Il libro di cui vi parliamo è un manifesto anti-rottamazione. Non solo perché uno degli autori è un “professorone”, ma perché l’altro è un suo allievo. E dunque questo lavoro testimonia che c’è un modo diverso – la staffetta, la trasmissione dei saperi – per attuare il ricambio. Loro diranno, noi diciamo è un vademecum sulle “riforme” istituzionali che Gustavo Zagrebelsky ha scritto con Francesco Pallante, professore associato di Diritto costituzionale a Torino. Il risultato è appunto un “noi”, pronome che non solo indica un augurabile plurale contrapposto alle smanie egocentriche del premier, ma è anche il senso di un punto di vista condiviso, che va oltre la differenza generazionale.
Perché? Perché le idee sono più importanti, così come lo è quel patto che unisce il nostro popolo, ovvero la Costituzione. Non la più bella del mondo, ma semplicemente migliore di quella che diventerà se una riforma confusa dovesse superare il referendum d’autunno. I lettori del Fatto conoscono bene le ragioni, ma è interessante leggere le risposte, punto per punto, agli slogan che il governo ci ha propinato nei mesi scorsi (e appena si riprenderà dal sonoro ceffone elettorale, ricomincerà a propinarci).
Slogan come “Ce lo chiede l’Europa”, il cui valore è solo un po’ indebolito dal recente esito del referendum inglese. “Diteci che cosa rappresenta l’Europa di oggi”, scrivono i due giuristi, “se non principalmente il tentativo di garantire gli equilibri economico-finanziari del continente per venire incontro alla ‘fiducia degli investitori’ e proteggerli dalle scosse provenienti dal mercato mondiale.
A questo fine, l’Europa ha bisogno di istituzioni statali che eseguano con disciplina i diktat ch’essa emana, come quello indirizzato il 5 agosto 2011 al ‘caro primo ministro’, contenente un vero e proprio programma di governo ultra-liberista in materia economico-sociale, associato all’invito di darsi istituzioni decidenti per eseguirlo in conformità. “Dite: ‘Ce lo chiede l’Europa’ e tacete della famosa lettera Draghi-Trichet, parallela ad analoghi documenti provenienti da ‘analisti’ di banche d’affari internazionali, che chiede riforme istituzionali limitative degli spazi di partecipazione democratica, esecutivi forti e Parlamenti deboli, in perfetta consonanza con ciò che significano le ‘riforme’ in corso nel nostro Paese”.
ll riferimento è anche a quel report di Jp Morgan (una delle banche d’affari responsabili, secondo il governo americano, della crisi dei mutui subprime che ha portato alla più grave recessione mondiale dai tempi della Grande depressione) dove si puntava il dito contro i sistemi politici del Sud Europa, con “Stati centrali deboli rispetto alle regioni, la tutela costituzionale dei lavoratori (…) il diritto di protestare se i cambiamenti sono sgraditi”.
Si tratta di capire chi sono i mandanti, e chi vuole davvero queste “riforme”. Non noi.
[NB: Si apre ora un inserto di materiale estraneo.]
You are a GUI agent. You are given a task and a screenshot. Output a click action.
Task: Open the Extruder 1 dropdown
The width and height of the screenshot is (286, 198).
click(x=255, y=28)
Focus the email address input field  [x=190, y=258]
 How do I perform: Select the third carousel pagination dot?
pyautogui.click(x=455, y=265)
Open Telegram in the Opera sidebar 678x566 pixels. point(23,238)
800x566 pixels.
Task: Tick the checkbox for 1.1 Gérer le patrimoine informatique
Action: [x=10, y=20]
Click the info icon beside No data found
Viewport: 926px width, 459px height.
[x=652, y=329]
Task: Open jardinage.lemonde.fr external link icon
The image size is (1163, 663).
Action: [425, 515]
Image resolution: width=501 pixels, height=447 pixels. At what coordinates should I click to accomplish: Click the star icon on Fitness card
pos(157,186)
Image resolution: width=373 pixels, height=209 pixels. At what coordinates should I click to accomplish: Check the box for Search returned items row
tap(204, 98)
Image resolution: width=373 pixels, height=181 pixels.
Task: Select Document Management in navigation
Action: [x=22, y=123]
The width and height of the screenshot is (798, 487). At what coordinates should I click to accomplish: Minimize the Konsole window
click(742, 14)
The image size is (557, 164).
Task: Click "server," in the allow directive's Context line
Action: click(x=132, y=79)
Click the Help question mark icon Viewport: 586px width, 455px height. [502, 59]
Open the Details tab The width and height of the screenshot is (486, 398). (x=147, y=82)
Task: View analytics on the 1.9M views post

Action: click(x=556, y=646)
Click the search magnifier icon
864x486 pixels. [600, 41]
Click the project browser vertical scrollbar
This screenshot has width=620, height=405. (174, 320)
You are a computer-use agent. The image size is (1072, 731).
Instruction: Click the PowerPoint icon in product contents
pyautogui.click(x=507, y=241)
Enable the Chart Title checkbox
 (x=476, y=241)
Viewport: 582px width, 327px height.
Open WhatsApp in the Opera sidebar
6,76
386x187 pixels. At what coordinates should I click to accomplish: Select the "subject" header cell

Un sondaggio di Ipsos per DiMartedì del 3 maggio scorso calcola che solo il 6% per cento degli italiani ritiene una priorità riformare la Costituzione. Nello stesso sondaggio, riproposto tre settimane dopo, la percentuale scende al 4%: più si parla della riforma, più gli italiani la giudicano inutile.
Inutile ma potenzialmente dannosa, come i due professori ben spiegano in queste pagine, rivolte a tutti e che analizzano guai, pericoli e insidie nascoste nelle “riforme” (revisione costituzione, la modifica del Senato, più nuova legge elettorale). Dalla confusione inimmaginabile (ci voleva fantasia per partorire un meccanismo così complicato) nell’iter di formazione delle leggi, all’incomprensibile natura del Senato delle Regioni che assai poco si occupa di enti locali.
Per non dire delle storture con le quali si è svolto il processo di approvazione della legge di revisione, tra scorciatoie parlamentari di ogni tipo. In televisione si parla poco delle “tecnicalità” (che qui sono spiegate bene e in modo comprensibile), pensando che gli spettatori si annoino. Ma se non stiamo attenti le “tecnicalità” a breve ci toglieranno il diritto di votare i nostri rappresentanti (in Senato e alla Camera grazie alla legge elettorale, simil Porcellum).